[[ The data, beginning ]]

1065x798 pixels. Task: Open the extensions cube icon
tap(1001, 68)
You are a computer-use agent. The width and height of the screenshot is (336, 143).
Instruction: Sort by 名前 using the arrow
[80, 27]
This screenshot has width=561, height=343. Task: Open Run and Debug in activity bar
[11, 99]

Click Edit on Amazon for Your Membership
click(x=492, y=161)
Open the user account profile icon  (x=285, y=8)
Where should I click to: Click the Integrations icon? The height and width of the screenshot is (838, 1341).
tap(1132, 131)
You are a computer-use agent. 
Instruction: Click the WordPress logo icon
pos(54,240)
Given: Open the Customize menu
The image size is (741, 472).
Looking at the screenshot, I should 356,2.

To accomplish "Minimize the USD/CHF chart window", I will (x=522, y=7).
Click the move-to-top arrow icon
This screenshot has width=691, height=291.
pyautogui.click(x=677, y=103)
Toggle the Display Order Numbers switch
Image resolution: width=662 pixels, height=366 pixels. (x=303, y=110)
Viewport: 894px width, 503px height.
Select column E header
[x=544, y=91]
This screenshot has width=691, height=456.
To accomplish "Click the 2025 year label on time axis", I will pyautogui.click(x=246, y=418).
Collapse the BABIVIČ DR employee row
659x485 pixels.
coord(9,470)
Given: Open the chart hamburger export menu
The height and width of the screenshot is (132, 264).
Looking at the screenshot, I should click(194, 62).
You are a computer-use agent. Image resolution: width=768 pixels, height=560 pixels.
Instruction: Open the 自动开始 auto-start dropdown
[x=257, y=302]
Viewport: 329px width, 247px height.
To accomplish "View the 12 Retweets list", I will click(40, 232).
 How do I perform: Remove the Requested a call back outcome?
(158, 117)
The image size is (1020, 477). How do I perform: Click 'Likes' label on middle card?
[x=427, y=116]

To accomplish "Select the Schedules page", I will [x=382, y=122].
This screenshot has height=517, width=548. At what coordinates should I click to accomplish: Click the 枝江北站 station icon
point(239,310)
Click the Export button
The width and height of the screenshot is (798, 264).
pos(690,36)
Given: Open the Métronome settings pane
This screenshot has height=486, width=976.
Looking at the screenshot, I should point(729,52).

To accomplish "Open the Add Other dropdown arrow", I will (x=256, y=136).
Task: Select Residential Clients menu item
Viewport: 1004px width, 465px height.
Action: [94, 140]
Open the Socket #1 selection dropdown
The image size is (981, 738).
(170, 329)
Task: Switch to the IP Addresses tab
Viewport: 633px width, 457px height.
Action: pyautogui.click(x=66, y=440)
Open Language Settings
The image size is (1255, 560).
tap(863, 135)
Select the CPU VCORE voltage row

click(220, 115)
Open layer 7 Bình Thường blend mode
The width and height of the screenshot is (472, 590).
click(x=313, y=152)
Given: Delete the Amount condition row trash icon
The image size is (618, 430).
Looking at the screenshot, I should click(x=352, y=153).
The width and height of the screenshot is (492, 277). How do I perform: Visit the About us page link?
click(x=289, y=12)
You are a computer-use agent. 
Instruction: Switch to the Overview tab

[[ The data, end ]]

One stretch of the lines above is wanted, from the line that contains "Instruction: Sort by 名前 using the arrow" through the line that contains "This screenshot has width=691, height=456.". Output it exactly.

Instruction: Sort by 名前 using the arrow
[80, 27]
This screenshot has width=561, height=343. Task: Open Run and Debug in activity bar
[11, 99]

Click Edit on Amazon for Your Membership
click(x=492, y=161)
Open the user account profile icon  (x=285, y=8)
Where should I click to: Click the Integrations icon? The height and width of the screenshot is (838, 1341).
tap(1132, 131)
You are a computer-use agent. 
Instruction: Click the WordPress logo icon
pos(54,240)
Given: Open the Customize menu
The image size is (741, 472).
Looking at the screenshot, I should 356,2.

To accomplish "Minimize the USD/CHF chart window", I will (x=522, y=7).
Click the move-to-top arrow icon
This screenshot has width=691, height=291.
pyautogui.click(x=677, y=103)
Toggle the Display Order Numbers switch
Image resolution: width=662 pixels, height=366 pixels. (x=303, y=110)
Viewport: 894px width, 503px height.
Select column E header
[x=544, y=91]
This screenshot has width=691, height=456.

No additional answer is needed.